The Massachusetts Senate seat that had been held by liberal Democrat and adamant healthcare reform advocate Ted Kennedy for 46 years was taken by conservative Republican Scott Brown. Having grown up in Massachusetts I can hardly believe this could happen! But worse was the news from my family about how they perceived that it came about.

“It was like a huge political machine came in and took the state by storm!” My mother said her phone rang off the hook all night for a week before the election and every time it was from a campaigner for the Republican party, each with a different take on why she should turn her back on the Democratic candidate Martha Coakley. My mother has been a registered Democrat since she first became eligible to vote.

“They even got some dumb ex-Red Sox player to call me up!” my mother said. “He said I shouldn’t vote for Coakley because she called him a “Yankees fan! Well, maybe that was a mistake in Red Sox territory but a reason to throw the election?!! They were using EVERY TRICK IN THE BOOK!!!”

It snowed hard on election night in Massachusetts. Statistics from the polling stations showed that the wealthiest communities came out to vote in force. The poorer communities didn’t make it to the booths in anywhere near the same numbers. And many of the people polled in those neighborhoods were the most confused about the value in it. They didn’t vote because Coakley didn’t measure up to Ted Kennedy. She didn’t work hard enough at it— “she came across like a cold fish!” one family member of mine said—while Scott Brown was quite the opposite. And the national healthcare legislation she would have voted for in the Senate was a very poor substitute for the far more progressive healthcare policies in their own state. Why would they want to support a lesser one?

And yet, vote for a Republican in Massachusetts? For a lot of working class people it was a hard choice to brave the storm to go to the polls at all.

Event Two

The Supreme Court, last Wednesday, in a 5-4 decision took away any limits on campaign contributions by corporate entities. Corporations that are based anywhere in the country can now legally use their purchasing power to influence the elections in every state in the union.  Essentially, the Supreme Court said, if you want to buy the next election, go right ahead!
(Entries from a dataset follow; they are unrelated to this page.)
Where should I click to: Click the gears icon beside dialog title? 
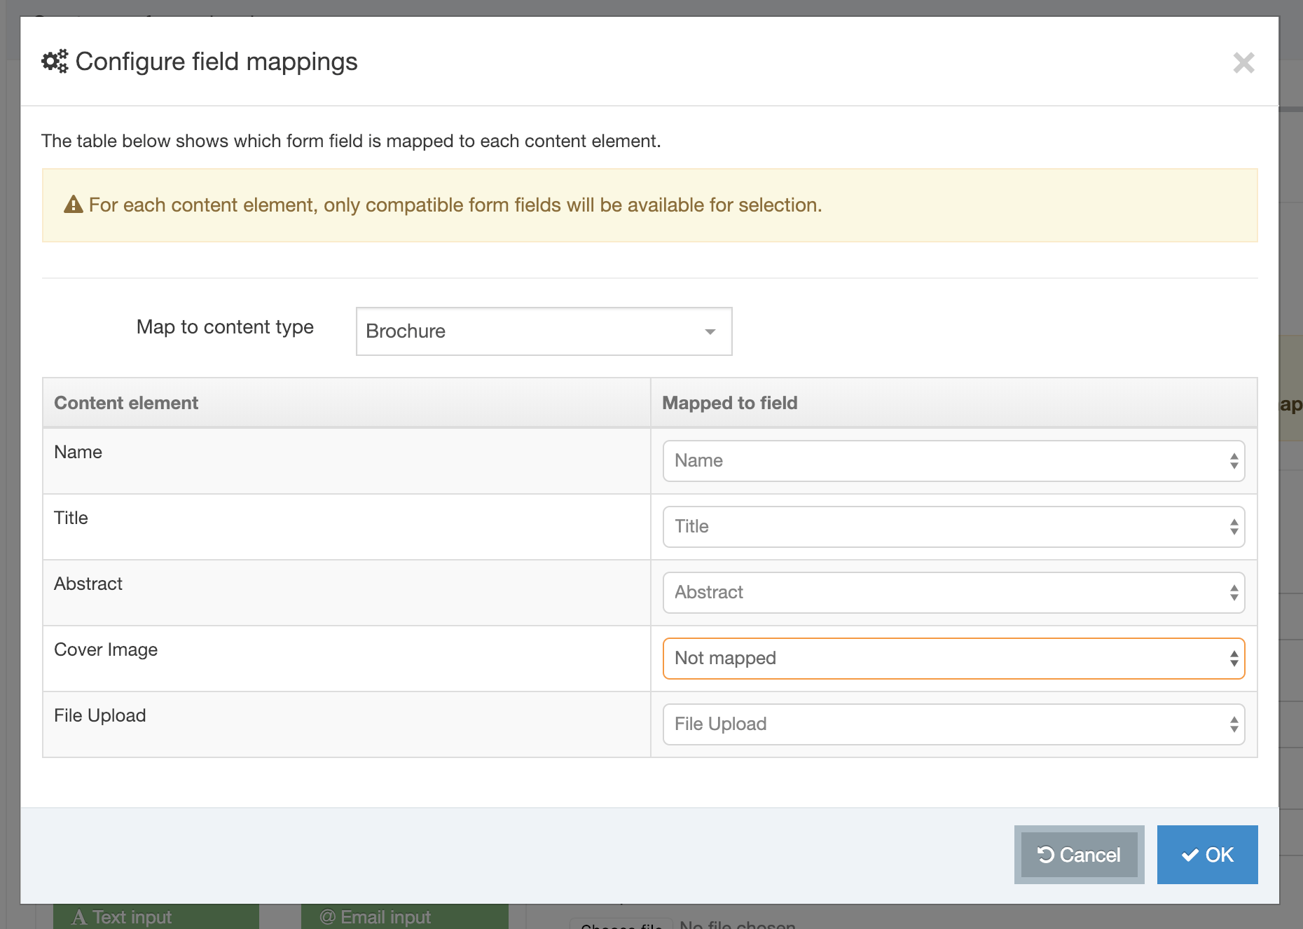pos(55,62)
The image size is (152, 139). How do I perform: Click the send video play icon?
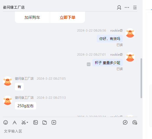(x=54, y=122)
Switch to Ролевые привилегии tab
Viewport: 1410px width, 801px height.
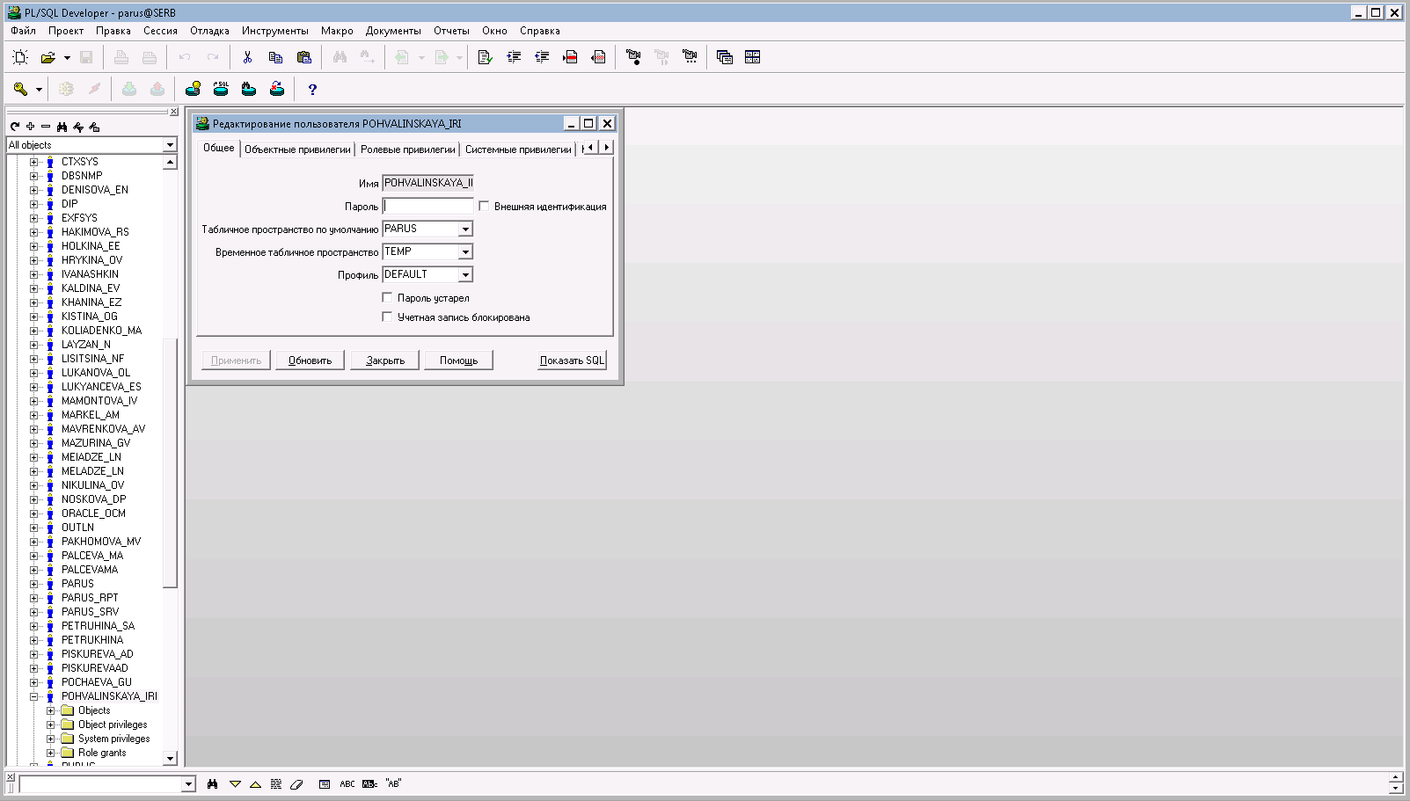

Words cannot express my level of disbelief. No limits on how much multinational corporations who may not even have the best interests of THIS country at heart are free to spend in order to determine the results of elections? With a net worth of 2.1 trillion dollars, JPMorgan Chase alone has potentially more resource than most small nations. 2.1 trillion dollars is approximately the Gross National Income in terms of PPP dollars (purchasing power parity) of France.

Now I do, of course, know that neither France or Chase has anywhere near that kind of money at their disposal at the drop of a hat. But if you don’t think a company of that stature doesn’t have enough disposable income lying around to be much of a threat, you aren’t paying attention. And Chase isn’t the only multinational near the top of Forbes Magazine’s list of the Richest Companies in the World based in the United States. Exxon Mobil, Chevron, General Electric, AT&T and Wal-Mart are even higher than that.

Think there’s no connection between the significance of these two events? Do you think the CEOs and Boards of Directors of these companies are stacked with progressive-thinking left wing liberal Democrats?

I don’t either.

1 comment:

Alys Milner said...

Well said, Sheryl. Depressing, but well said.